HAVANA - Cuban President Fidel Castro eulogised Pope John Paul as a fierce critic of savage capitalism during a speech on Thursday night and said it was hypocritical of US President George W Bush to attend his funeral.
Castro said it was true Pope John Paul II opposed communism, but that in his later years he became a fierce critic of capitalism's abuses and in particular US imperialism. The Pope visited Cuba in 1998.
"Now they have gone to cry before the cadaver of John Paul II, who so opposed the war, who so opposed the Imperialist order, who so often condemned consumerism and this brutal war in Iraq," Castro said during his televised address.
"How far will this hypocrisy go. In my judgment (Bush's presence) is an outrage to the memory of John Paul II," he said.
Castro's government surprised many by declaring three days of mourning and granting ample state-run media coverage to the Roman Catholic Church's activities after the Pope's death.
National Assembly President Ricardo Alarcon is heading the Cuban delegation to his funeral.

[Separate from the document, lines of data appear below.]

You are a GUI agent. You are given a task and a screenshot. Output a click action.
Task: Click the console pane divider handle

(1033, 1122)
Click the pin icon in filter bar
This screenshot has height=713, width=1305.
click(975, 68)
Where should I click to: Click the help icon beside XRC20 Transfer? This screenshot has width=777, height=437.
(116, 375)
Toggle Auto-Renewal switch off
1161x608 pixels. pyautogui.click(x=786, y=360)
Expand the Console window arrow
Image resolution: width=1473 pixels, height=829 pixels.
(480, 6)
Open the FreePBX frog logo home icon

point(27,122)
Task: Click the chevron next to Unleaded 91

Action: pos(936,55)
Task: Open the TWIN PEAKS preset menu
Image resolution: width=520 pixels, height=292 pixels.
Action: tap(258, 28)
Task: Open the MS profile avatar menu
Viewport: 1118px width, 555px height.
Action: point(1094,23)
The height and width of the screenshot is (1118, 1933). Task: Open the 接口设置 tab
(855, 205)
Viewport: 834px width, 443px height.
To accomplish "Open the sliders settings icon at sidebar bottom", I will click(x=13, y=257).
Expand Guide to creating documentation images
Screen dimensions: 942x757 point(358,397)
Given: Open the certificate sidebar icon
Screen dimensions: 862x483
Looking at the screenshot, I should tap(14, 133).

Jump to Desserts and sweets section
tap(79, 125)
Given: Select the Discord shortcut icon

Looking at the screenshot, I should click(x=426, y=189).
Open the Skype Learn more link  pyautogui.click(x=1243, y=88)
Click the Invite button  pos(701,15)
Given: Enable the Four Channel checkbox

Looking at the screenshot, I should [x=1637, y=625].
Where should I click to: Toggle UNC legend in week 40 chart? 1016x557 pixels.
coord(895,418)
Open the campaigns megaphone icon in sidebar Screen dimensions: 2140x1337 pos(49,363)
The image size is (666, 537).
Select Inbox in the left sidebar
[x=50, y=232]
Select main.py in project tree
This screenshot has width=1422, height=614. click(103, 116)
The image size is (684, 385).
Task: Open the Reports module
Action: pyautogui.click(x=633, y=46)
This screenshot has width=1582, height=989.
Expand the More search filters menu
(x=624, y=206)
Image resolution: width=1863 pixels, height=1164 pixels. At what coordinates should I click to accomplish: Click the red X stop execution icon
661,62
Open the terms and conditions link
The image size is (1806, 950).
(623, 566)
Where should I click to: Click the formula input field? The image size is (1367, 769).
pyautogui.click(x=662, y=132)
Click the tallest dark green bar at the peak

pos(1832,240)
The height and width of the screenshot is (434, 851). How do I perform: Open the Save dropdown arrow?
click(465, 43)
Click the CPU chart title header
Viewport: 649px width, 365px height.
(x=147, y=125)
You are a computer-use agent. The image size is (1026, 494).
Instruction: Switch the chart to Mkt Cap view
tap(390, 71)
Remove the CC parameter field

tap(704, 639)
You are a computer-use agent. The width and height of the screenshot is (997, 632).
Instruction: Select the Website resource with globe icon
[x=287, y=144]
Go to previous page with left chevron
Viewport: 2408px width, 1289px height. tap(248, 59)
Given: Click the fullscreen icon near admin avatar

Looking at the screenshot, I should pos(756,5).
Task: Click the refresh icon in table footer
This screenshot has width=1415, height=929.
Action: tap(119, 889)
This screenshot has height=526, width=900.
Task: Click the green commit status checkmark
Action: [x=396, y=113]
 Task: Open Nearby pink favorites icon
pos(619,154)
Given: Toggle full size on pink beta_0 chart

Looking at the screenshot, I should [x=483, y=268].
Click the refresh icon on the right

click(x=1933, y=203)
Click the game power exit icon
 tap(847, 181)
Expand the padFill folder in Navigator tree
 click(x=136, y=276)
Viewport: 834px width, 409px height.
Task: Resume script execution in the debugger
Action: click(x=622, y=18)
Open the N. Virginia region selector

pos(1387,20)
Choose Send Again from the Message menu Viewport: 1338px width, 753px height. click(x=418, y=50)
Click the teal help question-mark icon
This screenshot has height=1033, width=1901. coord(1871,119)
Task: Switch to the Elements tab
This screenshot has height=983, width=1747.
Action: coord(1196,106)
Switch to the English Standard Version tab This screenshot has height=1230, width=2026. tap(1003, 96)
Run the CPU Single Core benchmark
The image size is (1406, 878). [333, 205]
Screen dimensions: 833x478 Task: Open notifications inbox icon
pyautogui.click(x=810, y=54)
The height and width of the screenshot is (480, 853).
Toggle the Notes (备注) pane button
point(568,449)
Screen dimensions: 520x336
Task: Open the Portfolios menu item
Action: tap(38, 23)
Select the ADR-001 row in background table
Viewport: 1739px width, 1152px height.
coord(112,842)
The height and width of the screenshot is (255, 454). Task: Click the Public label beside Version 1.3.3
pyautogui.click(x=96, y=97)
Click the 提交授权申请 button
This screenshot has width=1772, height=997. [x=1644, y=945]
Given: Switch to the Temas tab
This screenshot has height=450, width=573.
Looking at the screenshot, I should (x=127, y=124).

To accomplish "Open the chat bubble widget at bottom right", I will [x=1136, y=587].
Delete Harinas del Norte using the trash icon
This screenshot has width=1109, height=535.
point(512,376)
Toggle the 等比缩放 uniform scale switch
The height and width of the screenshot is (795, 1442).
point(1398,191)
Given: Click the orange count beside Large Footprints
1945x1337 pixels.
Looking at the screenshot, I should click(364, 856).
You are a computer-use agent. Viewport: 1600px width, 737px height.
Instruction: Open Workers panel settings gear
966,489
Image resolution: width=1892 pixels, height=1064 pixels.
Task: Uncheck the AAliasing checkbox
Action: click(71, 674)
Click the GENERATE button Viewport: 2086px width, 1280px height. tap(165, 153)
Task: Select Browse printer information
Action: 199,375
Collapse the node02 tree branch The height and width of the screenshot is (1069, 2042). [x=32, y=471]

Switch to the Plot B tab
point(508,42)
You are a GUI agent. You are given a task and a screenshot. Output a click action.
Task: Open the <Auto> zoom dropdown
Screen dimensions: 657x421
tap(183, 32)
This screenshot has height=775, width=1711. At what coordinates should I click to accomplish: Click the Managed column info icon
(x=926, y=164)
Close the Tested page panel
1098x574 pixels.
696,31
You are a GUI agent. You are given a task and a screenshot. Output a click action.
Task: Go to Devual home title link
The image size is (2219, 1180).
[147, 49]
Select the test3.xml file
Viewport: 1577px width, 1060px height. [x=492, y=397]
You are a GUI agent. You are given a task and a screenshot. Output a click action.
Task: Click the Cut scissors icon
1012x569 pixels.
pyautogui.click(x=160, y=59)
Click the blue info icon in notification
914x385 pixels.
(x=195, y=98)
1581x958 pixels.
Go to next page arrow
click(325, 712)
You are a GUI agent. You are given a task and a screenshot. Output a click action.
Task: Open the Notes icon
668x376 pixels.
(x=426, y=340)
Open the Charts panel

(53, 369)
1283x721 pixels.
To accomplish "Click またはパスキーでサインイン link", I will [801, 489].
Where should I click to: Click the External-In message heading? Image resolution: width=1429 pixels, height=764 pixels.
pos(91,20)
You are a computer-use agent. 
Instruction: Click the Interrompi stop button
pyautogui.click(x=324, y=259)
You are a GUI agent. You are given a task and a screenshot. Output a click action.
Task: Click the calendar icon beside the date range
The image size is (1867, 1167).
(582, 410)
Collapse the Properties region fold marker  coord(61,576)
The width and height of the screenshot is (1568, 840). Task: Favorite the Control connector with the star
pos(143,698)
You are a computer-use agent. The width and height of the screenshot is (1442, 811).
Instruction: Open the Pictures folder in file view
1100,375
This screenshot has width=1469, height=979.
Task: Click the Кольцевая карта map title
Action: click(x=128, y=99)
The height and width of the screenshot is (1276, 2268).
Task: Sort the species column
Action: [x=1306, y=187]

Castro and the Catholic Church have often been at odds since the famous Latin American rebel came to power in 1959 and repressed the church hierarchy for opposing him.
Castro attended a funeral mass for the Pontiff in Havana Cathedral on Monday. It was only the second time Castro had attended a service in the cathedral since his 1959 revolution.
Castro talked for more than four hours about the pope and his visit to Cuba. He quoted extensively from Pope John Paul's criticisms of Third World poverty, foreign debt, excessive consumerism, exploitation and war.
The Cuban leader, dressed in his traditional military garb and appearing in good health, said the Pope had been falsely portrayed as "an angel of death for Communism and socialism " when the truth was he had become US imperialism's "biggest headache."